Softmax Function for a Probability Vector

mbehzad · October 23, 2020, 7:48am

Hi,
I know that the softmax function outputs probabilities with sum equal to 1. However, if we give it a probability vector (which already sums up to 1) , why does not it return the same values? For example, if I input [0.1 0.8 0.1] to softmax, it returns [0.2491 0.5017 0.2491], isn’t this wrong in some sense?

learner47 · October 23, 2020, 7:59am

It is because of the way softmax is calulated. When you compute exp(0.1)/(exp(0.1)+exp(0.8)+exp(0.1)), the value turns out to be 0.2491.

mbehzad · October 23, 2020, 8:02am

Thanks for the answer. Yeah yeah that I know. But my question is, isn’t it wrong in some sense?

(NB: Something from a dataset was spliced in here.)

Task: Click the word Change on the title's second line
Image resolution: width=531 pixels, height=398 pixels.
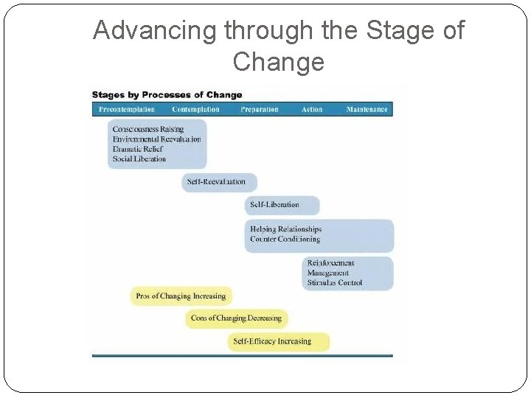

Abhilash_Srivastava · October 23, 2020, 8:35am

Softmax is an activation function. The purpose is not just to ensure that the values are normalized (or rescaled) to sum = 1, but also allow to be used as input to cross-entropy loss (hence the function needs to be differentiable).

For your case, the inputs can be arbitrary values (not necessarily probability vectors). It is possible that there’s a mix of positive and negative values which still sum = 1 (eg: [0.3, 0.8, -0.2].
Since softmax picks the class with the highest value, with the values being softly rescaled, hence the name ‘soft’-‘max’.

KFrank · October 23, 2020, 2:17pm

Hi mbehzad!

Well, I suppose it depends on what your expectations are …

But you might wish to base your expectations on some other functions:

x**2 maps (-inf, inf) to [0.0, inf), but we don’t expect x**2 = x
to hold true for x >= 0.0, that is for values of x in [0.0, inf).

Or, back in the pytorch activation function world, torch.sigmoid() maps
(-inf, inf) to (0.0, 1.0), but torch.sigmoid (torch.sigmoid())
isn’t equal to torch.sigmoid().

Here’s another thing to consider:
softmax ([0.0 + delta, 1.0 - delta])

How would you like softmax() to behave when a negative delta
becomes zero and then crosses over to become positive? Bear in
mind, you want this behavior to be usefully differentiable to support
backpropagation.

K. Frank